So praktisch kann Gottes Wort helfen
Während Jahrzehnten hatte ich das Vorrecht, in der Heiligen Schrift zu forschen. Auf diese Weise wurde in der langen Zeit insgesamt viel biblisches Wissen gespeichert. Und jedes Mal erfüllt es mich mit Genugtuung, wenn ich auf diesen reichen Schatz zurückgreifen kann, sei es in Gesprächen mit Menschen, oder wenn ich um Rat gefragt werde.
Die praktische Anwendung dieses Wissens steht allerdings auf einem anderen Blatt. Und es ist hilfreich, wenn gewisse Alltagserlebnisse dies stets wieder in Erinnerung rufen.
Gestern Vormittag war ich beim Arzt.
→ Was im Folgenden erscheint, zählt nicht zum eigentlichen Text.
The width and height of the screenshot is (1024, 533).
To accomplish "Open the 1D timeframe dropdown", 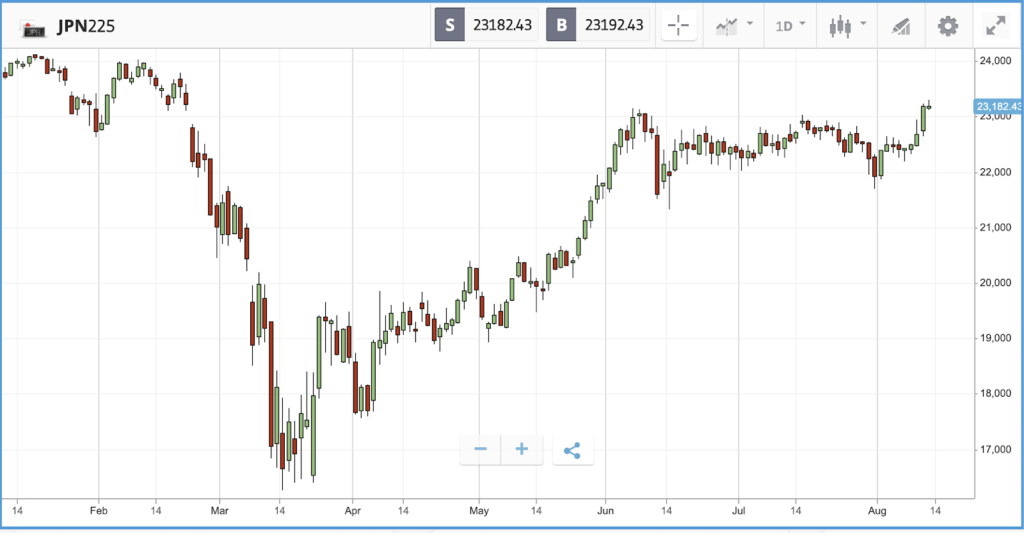I will coord(790,26).
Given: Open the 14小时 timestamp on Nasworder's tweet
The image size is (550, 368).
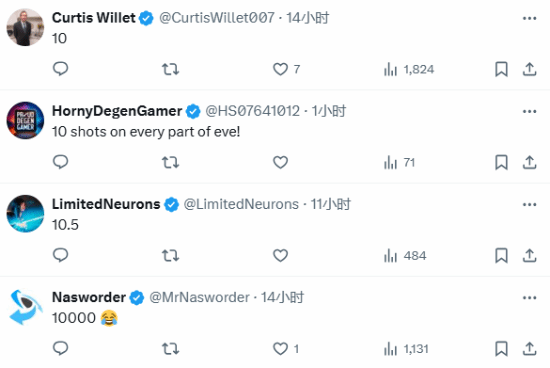Looking at the screenshot, I should [x=282, y=297].
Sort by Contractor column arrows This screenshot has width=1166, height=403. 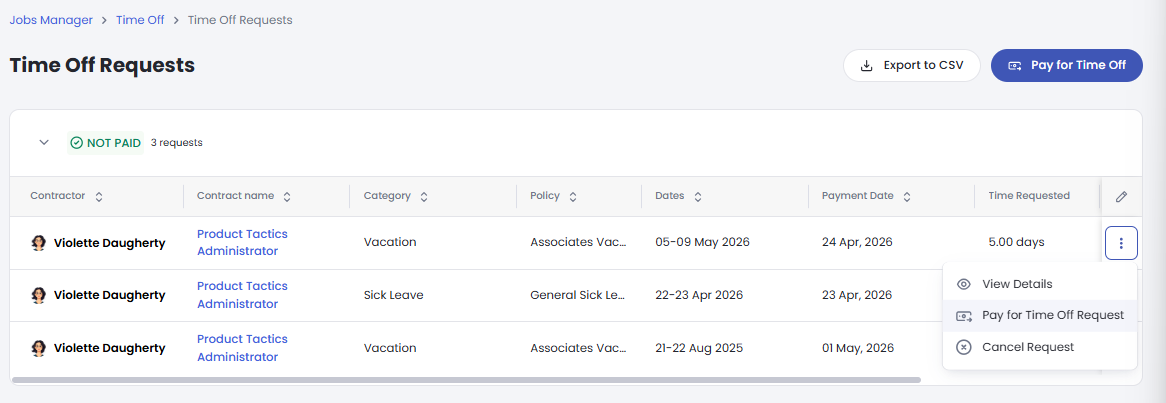pos(99,197)
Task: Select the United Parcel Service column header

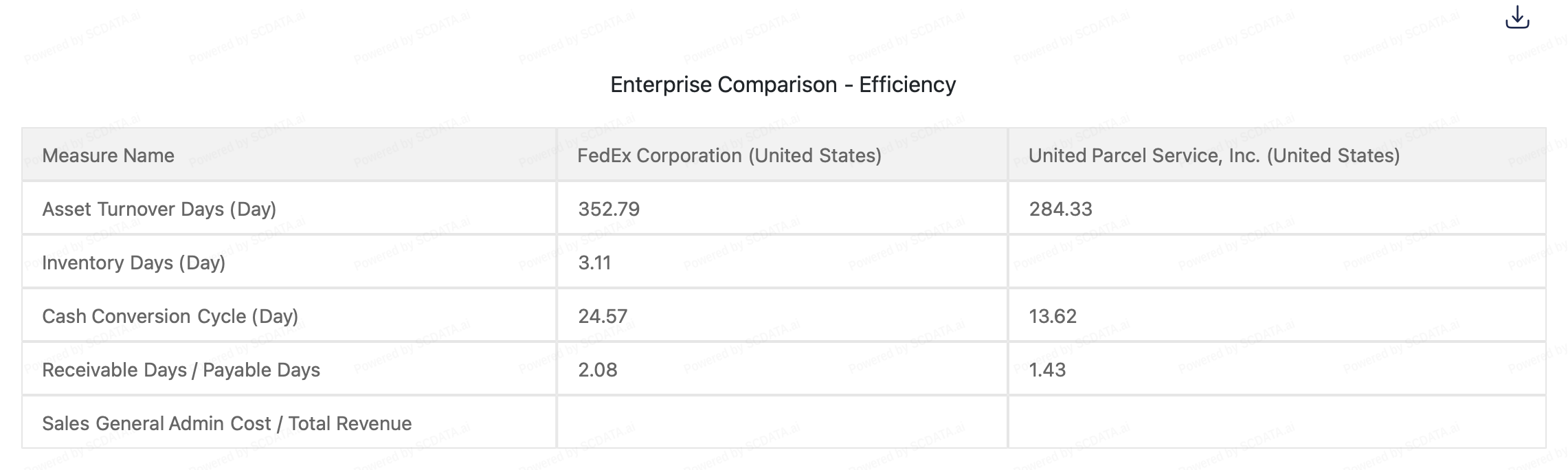Action: 1213,155
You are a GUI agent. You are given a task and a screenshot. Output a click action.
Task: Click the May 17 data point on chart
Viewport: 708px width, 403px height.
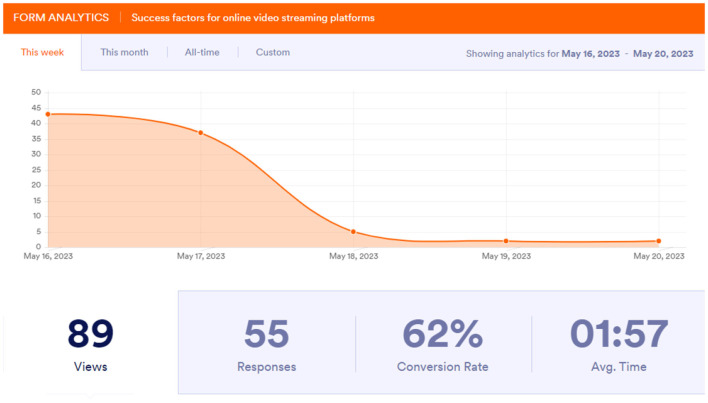[201, 133]
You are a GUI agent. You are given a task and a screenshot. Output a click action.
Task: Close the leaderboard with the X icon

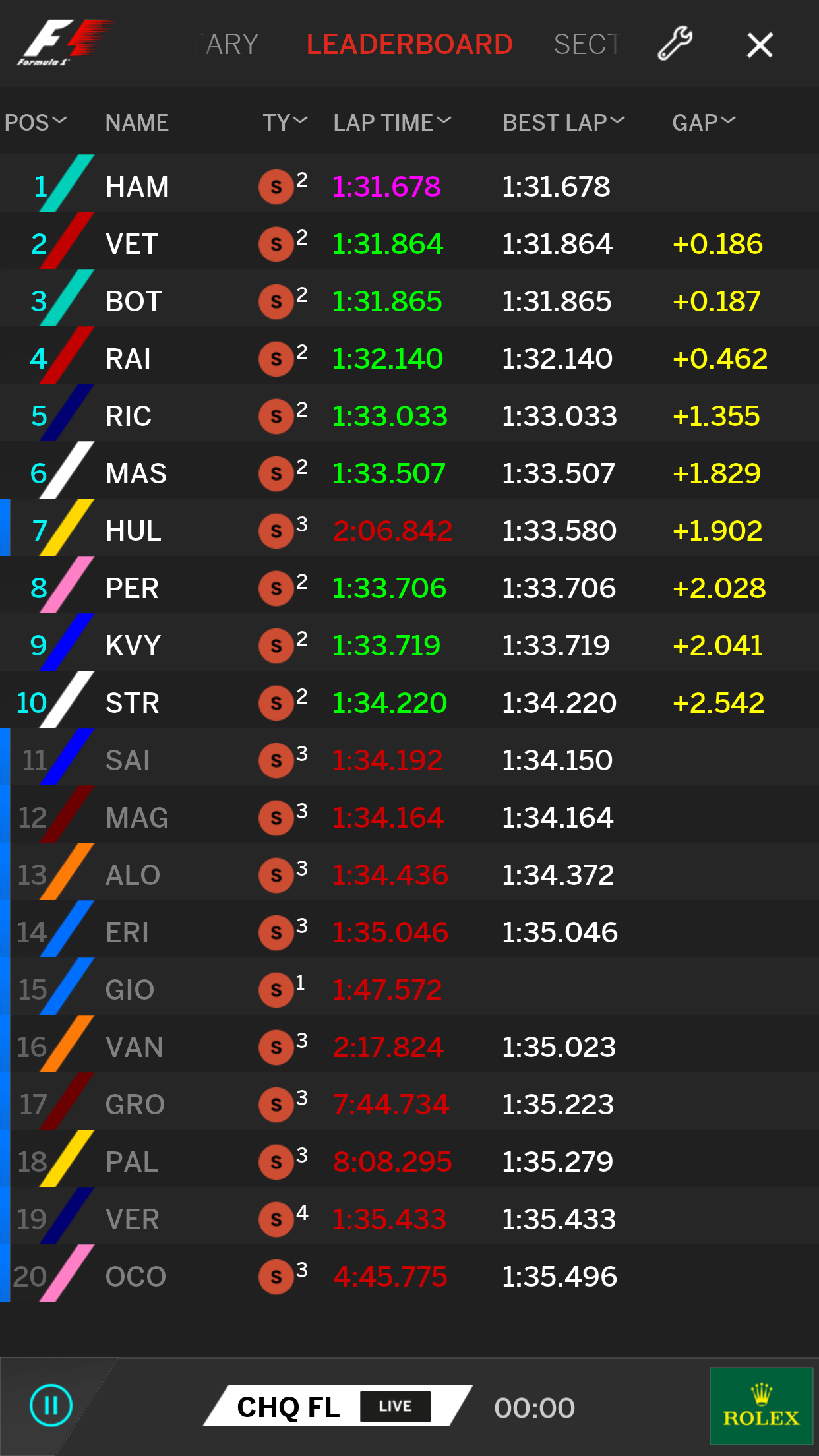(x=760, y=45)
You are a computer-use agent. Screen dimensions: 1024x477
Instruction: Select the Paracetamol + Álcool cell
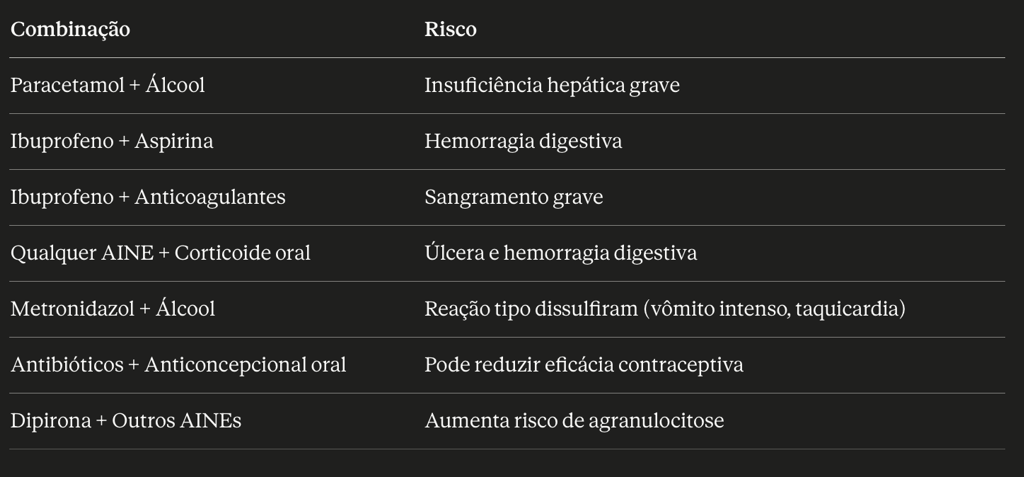[107, 86]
Wegen Thrombose. Für sieben Tage wurde Fraxiparine verordnet. Die erste Spritze verabreichte mir gestern der Arzt. Ab heute muss ich das selbst erledigen. Früher wäre dies nie ein Problem gewesen, da ich eher zu einer mutigen Grundhaltung neigte und die Sache mir nicht fremd ist. Seit der letzten solchen Übung sind erst knapp drei Jahre vergangen. Irgendwie hat sich etwas verändert. Bei den Erlebnissen der letzten Jahre ist meine Haut dünner geworden – und eben nicht nur die äussere.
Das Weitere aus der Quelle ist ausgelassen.